Dicas para fortalecer o canal atacado em 2025
Se você deseja fortalecer suas operações de atacado, recomendo levar em consideração os seguintes pontos:
- Digitalize com cuidado: uma tecnologia que você não precisa pode trazer um problema que você não tem! Escolha ferramentas que se integrem bem aos seus sistemas existentes e que estejam alinhadas com os objetivos de longo prazo do seu negócio.
- Invista na sua força de vendas: ofereça desenvolvimento contínuo para sua equipe, especialmente se trabalhar com representantes comerciais remotos. Isso ajuda a manter a consistência no atendimento e nas vendas, além de garantir que a equipe esteja habilitada para executar as estratégias do seu negócio.
- Explore novos canais de vendas: modelos como o Inside Sales, combinados com as ferramentas certas, podem otimizar a captação de leads, aumentar as conversões e resgatar clientes inativos.

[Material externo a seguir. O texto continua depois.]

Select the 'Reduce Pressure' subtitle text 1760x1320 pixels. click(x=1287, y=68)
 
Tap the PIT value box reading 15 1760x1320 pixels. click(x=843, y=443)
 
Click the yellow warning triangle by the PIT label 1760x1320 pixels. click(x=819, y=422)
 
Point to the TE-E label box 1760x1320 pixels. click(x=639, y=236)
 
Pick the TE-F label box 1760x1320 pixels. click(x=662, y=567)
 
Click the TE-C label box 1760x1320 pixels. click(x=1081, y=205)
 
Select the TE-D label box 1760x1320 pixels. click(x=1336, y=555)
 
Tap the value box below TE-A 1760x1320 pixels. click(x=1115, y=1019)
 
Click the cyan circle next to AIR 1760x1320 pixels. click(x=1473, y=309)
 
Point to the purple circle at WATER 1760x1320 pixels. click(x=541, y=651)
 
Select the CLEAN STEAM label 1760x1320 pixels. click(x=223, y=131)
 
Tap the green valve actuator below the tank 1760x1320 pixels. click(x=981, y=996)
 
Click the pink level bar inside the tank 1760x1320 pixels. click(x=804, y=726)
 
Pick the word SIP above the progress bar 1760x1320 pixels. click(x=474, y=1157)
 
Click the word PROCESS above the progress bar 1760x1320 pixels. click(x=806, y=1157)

- Construa parcerias sólidas: veja seus revendedores como parceiros estratégicos e ofereça condições ganha-ganha que aumentem a rentabilidade e a relevância da sua marca no mercado. Flexibilize suas políticas e operações e construa relações sólidas e sustentáveis.
O fortalecimento do canal atacado no setor de moda é uma resposta estratégica às mudanças do mercado e ao cenário pós-pandêmico. A combinação de tecnologia, eficiência operacional e parcerias sólidas é essencial para que as marcas aproveitem ao máximo esse canal e alcancem novos níveis de rentabilidade nos próximos anos.
Cecília Rapassi é sócia-diretora da Gouvêa Fashion Business.
*Este texto reproduz a opinião do autor e não reflete necessariamente o posicionamento da MERCADO&CONSUMO.